“They can get married at any age, even girls who haven’t started menstruating. And they can have intimate relationships and intercourse, as long as they are able.”
Cholil Nafis, secretary of the committee for religious issues for this past week’s 32nd NU congress, said the gathering had agreed that there should be no age restrictions on marriage because sacred Islamic verses or regulations had not stipulated a minimum age. Cholil said Islamic law only suggested that marriages would be better after a woman had her first period.
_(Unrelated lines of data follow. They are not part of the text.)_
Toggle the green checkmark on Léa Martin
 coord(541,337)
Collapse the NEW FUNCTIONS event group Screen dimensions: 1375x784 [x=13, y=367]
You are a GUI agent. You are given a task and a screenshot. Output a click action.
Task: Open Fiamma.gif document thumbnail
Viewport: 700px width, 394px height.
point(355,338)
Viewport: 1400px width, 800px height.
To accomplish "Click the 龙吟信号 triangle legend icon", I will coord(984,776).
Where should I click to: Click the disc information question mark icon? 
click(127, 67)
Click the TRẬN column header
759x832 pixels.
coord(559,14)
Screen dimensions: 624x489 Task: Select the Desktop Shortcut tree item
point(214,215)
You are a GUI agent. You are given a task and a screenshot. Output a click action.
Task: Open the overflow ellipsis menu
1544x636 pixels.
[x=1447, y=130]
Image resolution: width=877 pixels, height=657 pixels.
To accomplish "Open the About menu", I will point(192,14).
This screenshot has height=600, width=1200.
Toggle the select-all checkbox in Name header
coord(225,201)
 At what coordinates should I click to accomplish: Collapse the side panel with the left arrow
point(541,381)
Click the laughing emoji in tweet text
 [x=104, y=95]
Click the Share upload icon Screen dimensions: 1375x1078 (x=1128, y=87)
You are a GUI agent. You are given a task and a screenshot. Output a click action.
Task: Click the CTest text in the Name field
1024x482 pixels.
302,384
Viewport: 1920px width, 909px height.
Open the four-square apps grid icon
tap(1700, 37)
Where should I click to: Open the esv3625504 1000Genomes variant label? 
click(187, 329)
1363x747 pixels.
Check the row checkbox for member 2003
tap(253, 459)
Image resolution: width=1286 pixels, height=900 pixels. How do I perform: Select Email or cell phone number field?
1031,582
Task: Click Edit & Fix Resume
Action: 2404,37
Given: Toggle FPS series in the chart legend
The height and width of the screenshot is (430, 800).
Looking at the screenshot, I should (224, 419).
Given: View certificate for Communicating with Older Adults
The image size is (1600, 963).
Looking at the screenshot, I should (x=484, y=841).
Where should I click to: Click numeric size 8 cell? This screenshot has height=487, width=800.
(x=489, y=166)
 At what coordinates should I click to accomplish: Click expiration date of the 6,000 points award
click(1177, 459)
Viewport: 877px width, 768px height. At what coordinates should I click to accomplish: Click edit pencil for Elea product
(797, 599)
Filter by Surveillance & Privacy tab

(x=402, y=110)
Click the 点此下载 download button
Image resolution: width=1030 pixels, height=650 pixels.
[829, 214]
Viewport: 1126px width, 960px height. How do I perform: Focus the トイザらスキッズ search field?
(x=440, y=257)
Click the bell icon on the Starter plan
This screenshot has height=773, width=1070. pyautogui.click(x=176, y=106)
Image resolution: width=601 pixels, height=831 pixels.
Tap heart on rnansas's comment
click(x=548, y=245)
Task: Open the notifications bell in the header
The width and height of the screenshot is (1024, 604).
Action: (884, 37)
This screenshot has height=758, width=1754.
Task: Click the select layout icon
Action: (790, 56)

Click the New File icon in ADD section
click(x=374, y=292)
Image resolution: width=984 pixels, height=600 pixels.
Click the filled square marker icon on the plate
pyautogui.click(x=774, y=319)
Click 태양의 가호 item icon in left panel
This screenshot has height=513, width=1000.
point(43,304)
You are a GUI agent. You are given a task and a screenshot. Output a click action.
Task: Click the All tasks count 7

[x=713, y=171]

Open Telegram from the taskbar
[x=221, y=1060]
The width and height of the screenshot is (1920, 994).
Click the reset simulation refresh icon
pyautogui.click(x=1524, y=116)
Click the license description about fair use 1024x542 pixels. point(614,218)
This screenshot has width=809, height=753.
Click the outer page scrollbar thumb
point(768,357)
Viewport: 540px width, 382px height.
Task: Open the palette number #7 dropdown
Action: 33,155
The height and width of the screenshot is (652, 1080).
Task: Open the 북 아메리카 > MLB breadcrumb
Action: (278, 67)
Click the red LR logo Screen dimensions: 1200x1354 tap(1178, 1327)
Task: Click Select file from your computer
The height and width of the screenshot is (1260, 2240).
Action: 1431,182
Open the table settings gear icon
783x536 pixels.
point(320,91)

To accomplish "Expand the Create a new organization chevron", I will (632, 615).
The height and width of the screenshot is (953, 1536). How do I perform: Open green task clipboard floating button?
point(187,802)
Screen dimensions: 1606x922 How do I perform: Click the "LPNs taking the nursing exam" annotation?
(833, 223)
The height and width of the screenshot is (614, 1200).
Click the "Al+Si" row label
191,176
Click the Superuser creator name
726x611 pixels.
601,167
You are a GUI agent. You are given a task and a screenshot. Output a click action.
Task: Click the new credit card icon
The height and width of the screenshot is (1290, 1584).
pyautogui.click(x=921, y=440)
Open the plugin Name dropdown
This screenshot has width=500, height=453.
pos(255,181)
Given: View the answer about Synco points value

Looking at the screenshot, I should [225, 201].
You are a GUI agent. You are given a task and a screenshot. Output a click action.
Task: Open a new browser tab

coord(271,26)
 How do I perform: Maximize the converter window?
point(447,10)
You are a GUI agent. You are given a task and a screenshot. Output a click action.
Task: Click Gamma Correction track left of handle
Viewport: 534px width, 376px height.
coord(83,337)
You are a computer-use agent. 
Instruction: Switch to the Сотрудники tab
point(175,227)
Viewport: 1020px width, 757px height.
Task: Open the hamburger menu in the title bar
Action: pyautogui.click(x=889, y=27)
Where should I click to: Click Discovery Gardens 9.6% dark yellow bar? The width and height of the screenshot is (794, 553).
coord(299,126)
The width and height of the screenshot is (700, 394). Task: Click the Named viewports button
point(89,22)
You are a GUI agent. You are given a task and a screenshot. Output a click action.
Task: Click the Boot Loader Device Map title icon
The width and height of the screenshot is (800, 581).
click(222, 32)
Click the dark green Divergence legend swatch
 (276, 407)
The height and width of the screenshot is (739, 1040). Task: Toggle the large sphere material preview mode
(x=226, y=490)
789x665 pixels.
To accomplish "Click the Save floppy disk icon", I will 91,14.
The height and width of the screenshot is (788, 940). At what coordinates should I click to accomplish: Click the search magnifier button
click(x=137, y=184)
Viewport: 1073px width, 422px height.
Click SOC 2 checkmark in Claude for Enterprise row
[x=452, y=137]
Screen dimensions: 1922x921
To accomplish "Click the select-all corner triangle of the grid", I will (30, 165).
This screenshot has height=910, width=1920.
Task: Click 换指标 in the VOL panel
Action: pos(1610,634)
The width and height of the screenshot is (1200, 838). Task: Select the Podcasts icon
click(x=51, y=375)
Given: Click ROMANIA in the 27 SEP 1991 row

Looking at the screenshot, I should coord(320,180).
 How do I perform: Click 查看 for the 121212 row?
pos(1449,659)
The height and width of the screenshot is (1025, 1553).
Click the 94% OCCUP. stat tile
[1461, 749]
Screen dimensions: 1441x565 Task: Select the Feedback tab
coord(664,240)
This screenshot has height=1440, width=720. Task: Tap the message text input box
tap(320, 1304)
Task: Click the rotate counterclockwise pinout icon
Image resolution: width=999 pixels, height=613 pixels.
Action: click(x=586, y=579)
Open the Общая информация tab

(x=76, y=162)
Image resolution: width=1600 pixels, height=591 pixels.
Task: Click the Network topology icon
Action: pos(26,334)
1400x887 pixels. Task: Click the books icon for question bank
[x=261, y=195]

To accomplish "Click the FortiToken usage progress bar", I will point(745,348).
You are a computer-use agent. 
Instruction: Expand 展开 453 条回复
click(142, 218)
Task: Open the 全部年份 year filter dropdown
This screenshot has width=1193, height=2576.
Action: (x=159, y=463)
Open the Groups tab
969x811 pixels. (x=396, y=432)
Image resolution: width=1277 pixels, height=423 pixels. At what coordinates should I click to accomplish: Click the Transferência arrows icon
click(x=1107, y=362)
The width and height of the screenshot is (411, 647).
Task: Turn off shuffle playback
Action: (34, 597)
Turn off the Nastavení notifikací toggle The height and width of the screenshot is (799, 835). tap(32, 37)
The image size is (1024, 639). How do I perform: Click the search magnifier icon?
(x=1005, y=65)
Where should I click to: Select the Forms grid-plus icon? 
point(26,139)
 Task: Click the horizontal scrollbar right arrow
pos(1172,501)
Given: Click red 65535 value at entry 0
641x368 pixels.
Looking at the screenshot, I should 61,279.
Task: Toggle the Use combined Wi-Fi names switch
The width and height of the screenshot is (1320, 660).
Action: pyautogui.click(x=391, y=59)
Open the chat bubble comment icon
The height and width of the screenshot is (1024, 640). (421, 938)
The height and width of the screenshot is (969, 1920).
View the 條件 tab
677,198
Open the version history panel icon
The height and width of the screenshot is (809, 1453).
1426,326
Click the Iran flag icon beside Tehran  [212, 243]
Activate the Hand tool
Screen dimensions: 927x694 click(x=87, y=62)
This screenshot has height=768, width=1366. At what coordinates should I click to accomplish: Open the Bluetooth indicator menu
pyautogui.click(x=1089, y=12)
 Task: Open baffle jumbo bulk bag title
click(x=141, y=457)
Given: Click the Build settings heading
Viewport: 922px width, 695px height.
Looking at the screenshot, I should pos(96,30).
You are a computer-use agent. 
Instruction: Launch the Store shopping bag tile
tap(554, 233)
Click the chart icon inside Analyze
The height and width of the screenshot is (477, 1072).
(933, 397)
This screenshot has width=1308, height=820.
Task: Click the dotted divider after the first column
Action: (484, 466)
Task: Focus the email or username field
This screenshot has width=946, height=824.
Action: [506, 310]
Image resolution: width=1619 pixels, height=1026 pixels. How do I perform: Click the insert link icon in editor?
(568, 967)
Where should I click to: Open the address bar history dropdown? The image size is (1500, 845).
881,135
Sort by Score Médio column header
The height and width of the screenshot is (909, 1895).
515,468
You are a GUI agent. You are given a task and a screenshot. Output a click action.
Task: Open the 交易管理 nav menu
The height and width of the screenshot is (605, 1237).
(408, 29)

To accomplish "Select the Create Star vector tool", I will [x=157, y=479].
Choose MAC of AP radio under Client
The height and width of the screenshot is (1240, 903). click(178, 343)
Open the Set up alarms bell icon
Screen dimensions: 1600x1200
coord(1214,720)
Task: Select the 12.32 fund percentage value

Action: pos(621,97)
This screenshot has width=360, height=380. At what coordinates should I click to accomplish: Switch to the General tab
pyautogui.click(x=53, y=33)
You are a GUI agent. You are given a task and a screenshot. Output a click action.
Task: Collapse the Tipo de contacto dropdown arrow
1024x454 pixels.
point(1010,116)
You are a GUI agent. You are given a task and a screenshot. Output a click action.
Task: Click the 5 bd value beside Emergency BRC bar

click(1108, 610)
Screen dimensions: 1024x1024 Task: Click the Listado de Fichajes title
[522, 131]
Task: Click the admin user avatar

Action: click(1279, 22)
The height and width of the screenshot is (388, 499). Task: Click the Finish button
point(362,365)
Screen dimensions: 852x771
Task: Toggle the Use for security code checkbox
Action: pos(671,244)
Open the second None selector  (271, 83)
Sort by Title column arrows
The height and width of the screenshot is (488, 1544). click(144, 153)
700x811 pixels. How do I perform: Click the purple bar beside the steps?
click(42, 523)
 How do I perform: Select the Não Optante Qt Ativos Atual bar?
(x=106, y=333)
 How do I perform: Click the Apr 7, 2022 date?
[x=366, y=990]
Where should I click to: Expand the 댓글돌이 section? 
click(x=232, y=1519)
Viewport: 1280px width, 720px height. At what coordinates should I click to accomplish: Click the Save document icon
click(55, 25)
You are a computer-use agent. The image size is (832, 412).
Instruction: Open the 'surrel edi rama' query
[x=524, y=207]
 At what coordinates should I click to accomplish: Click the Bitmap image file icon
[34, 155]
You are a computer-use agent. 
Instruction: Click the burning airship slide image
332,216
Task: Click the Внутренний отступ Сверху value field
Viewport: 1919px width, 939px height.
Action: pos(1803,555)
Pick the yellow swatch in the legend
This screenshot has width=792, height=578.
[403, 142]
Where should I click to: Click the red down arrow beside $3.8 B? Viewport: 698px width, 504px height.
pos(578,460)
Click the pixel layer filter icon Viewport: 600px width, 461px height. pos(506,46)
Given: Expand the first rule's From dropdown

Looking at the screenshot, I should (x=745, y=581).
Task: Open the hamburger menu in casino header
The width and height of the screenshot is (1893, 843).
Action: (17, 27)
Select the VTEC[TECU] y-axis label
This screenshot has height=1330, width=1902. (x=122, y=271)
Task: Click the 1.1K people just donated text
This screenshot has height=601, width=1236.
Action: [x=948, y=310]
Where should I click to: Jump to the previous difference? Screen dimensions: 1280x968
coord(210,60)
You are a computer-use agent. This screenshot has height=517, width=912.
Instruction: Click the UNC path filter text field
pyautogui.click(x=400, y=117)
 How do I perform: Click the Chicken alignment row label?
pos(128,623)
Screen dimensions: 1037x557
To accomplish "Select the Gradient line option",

“If people disagree with our fatwa, so be it. We never force people to follow what we say.” Cholil said an NU report mentioned underage marriages in some regions, but added that they were mostly traditional engagements between families who wanted their offspring to marry.
Under such a marriage, the minors are wed under Islamic law as if they were adults, but live separately with their families until they are judged mature enough to assume adult responsibilities.
Friday’s edict drew immediate criticism from the Indonesian Ulema Council (MUI)). “Girls need mental maturity to be responsible for their husband and children,” MUI chairman Amidhan. “Based on the 1974 Law on Marriage, girls can only get married after they are 16.”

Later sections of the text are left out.